## Problem requirements
Reproduce the data from the line with "will (257, 150)." to the line with "pos(180,499)", swapping "label" for "tag" and changing nothing else. Return only those lines.

## Exercise data
··········

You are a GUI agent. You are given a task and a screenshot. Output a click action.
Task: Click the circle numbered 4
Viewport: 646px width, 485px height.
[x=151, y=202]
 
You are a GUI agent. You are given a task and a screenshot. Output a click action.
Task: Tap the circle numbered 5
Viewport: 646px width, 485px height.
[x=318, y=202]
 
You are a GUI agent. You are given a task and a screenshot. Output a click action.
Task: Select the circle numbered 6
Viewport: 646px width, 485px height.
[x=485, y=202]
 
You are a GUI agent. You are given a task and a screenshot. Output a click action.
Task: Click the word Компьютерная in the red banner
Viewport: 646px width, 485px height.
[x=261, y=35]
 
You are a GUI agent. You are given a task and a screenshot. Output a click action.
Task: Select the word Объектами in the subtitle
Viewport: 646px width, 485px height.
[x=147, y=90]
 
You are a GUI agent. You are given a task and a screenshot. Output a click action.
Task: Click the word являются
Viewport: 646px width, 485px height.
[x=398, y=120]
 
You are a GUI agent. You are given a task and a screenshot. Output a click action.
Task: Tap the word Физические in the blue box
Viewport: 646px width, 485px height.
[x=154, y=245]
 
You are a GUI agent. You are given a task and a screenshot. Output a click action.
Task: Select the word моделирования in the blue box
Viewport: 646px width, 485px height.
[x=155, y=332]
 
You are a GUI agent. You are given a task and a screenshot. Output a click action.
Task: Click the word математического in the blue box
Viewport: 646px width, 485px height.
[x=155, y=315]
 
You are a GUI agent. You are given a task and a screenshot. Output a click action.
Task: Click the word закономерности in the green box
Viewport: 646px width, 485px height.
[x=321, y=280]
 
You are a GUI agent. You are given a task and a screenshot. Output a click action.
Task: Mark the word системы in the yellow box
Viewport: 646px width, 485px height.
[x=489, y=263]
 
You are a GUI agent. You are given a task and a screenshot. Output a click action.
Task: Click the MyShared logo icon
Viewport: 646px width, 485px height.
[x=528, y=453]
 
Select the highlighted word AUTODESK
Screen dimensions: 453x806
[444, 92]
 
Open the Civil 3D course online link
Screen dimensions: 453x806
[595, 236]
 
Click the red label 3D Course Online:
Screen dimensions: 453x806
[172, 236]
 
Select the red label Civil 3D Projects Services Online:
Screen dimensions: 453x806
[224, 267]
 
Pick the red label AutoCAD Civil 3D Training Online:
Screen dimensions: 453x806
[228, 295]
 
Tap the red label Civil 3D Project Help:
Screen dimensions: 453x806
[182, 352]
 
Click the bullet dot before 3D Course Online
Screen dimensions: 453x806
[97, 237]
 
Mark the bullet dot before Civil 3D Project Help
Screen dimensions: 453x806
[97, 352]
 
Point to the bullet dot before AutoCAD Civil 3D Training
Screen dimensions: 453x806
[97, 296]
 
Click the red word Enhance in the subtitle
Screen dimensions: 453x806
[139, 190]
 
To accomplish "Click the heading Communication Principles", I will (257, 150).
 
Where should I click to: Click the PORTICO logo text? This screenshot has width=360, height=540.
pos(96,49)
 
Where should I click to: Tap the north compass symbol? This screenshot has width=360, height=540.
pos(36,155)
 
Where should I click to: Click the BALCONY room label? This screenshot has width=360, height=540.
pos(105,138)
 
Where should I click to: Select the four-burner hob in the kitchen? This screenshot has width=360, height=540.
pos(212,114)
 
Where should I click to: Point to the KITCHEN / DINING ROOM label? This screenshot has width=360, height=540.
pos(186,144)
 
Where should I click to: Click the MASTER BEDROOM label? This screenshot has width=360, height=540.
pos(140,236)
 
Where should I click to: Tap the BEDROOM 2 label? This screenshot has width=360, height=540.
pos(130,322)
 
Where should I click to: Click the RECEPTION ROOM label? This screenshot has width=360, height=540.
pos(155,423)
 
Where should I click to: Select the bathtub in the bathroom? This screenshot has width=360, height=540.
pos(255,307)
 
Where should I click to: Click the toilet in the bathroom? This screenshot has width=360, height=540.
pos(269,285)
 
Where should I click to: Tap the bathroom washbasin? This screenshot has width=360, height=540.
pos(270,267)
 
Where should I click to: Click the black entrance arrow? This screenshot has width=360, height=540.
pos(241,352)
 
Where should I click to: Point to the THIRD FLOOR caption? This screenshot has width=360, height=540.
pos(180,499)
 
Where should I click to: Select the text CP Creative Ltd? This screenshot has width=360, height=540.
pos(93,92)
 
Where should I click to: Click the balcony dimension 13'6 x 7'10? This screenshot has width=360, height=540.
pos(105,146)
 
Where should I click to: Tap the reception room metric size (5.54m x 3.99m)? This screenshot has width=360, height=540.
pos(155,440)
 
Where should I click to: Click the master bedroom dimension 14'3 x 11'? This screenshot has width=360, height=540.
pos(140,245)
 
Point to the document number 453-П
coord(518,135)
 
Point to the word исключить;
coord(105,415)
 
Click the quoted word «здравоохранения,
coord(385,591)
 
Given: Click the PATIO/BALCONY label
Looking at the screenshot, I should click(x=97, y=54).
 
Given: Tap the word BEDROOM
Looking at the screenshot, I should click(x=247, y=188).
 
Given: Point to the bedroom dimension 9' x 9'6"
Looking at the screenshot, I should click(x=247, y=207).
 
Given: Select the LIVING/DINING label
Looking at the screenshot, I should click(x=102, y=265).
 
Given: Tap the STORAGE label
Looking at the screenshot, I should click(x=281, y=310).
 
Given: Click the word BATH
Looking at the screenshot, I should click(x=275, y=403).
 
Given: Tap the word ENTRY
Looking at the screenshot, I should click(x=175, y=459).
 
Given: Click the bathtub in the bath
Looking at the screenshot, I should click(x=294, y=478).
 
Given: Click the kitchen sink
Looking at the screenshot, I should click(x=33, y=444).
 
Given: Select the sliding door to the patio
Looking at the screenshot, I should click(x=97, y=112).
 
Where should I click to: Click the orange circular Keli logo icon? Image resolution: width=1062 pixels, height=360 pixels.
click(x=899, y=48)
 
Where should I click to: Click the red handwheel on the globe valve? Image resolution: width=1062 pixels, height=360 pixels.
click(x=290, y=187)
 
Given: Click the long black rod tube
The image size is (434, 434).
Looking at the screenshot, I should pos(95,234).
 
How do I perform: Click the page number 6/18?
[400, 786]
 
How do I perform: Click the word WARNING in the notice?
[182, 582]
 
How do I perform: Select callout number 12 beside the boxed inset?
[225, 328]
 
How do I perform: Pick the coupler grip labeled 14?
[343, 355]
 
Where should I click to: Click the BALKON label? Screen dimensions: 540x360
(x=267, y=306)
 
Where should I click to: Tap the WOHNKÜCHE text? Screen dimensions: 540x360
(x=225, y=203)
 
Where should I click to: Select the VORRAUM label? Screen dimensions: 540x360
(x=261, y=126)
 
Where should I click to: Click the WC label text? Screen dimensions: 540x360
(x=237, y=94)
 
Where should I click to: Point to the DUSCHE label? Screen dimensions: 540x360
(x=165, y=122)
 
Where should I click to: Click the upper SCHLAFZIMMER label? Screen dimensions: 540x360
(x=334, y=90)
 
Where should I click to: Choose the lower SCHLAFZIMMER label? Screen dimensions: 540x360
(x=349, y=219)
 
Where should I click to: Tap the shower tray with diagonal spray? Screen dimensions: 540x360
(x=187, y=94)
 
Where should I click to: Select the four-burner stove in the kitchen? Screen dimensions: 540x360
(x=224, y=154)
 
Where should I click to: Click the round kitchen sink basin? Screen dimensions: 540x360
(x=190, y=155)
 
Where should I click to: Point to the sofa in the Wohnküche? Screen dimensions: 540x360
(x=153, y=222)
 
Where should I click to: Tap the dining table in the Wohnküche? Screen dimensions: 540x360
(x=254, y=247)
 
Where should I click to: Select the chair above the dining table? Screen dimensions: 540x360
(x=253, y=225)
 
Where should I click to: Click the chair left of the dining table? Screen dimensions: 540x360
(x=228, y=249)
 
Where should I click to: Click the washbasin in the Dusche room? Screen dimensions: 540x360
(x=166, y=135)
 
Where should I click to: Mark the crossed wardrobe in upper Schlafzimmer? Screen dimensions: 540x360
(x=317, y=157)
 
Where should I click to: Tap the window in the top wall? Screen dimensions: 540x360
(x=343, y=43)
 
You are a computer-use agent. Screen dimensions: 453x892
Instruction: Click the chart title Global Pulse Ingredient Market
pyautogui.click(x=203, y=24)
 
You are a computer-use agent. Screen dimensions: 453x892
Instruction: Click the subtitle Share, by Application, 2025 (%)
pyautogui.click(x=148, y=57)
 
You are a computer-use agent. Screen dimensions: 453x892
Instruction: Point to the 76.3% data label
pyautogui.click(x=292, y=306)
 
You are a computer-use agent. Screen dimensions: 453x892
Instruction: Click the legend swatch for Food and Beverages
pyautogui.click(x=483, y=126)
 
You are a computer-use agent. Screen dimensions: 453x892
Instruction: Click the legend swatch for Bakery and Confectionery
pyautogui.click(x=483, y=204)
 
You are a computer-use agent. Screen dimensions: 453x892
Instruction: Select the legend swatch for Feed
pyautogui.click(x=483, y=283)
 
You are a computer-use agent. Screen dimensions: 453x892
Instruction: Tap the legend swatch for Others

··········

## Task solution
To accomplish "Click the heading Communication Principles", I will (257, 150).
 
Where should I click to: Click the PORTICO logo text? This screenshot has width=360, height=540.
pos(96,49)
 
Where should I click to: Tap the north compass symbol? This screenshot has width=360, height=540.
pos(36,155)
 
Where should I click to: Click the BALCONY room tag? This screenshot has width=360, height=540.
pos(105,138)
 
Where should I click to: Select the four-burner hob in the kitchen? This screenshot has width=360, height=540.
pos(212,114)
 
Where should I click to: Point to the KITCHEN / DINING ROOM tag? This screenshot has width=360, height=540.
pos(186,144)
 
Where should I click to: Click the MASTER BEDROOM tag? This screenshot has width=360, height=540.
pos(140,236)
 
Where should I click to: Tap the BEDROOM 2 tag? This screenshot has width=360, height=540.
pos(130,322)
 
Where should I click to: Click the RECEPTION ROOM tag? This screenshot has width=360, height=540.
pos(155,423)
 
Where should I click to: Select the bathtub in the bathroom? This screenshot has width=360, height=540.
pos(255,307)
 
Where should I click to: Click the toilet in the bathroom? This screenshot has width=360, height=540.
pos(269,285)
 
Where should I click to: Tap the bathroom washbasin? This screenshot has width=360, height=540.
pos(270,267)
 
Where should I click to: Click the black entrance arrow? This screenshot has width=360, height=540.
pos(241,352)
 
Where should I click to: Point to the THIRD FLOOR caption? This screenshot has width=360, height=540.
pos(180,499)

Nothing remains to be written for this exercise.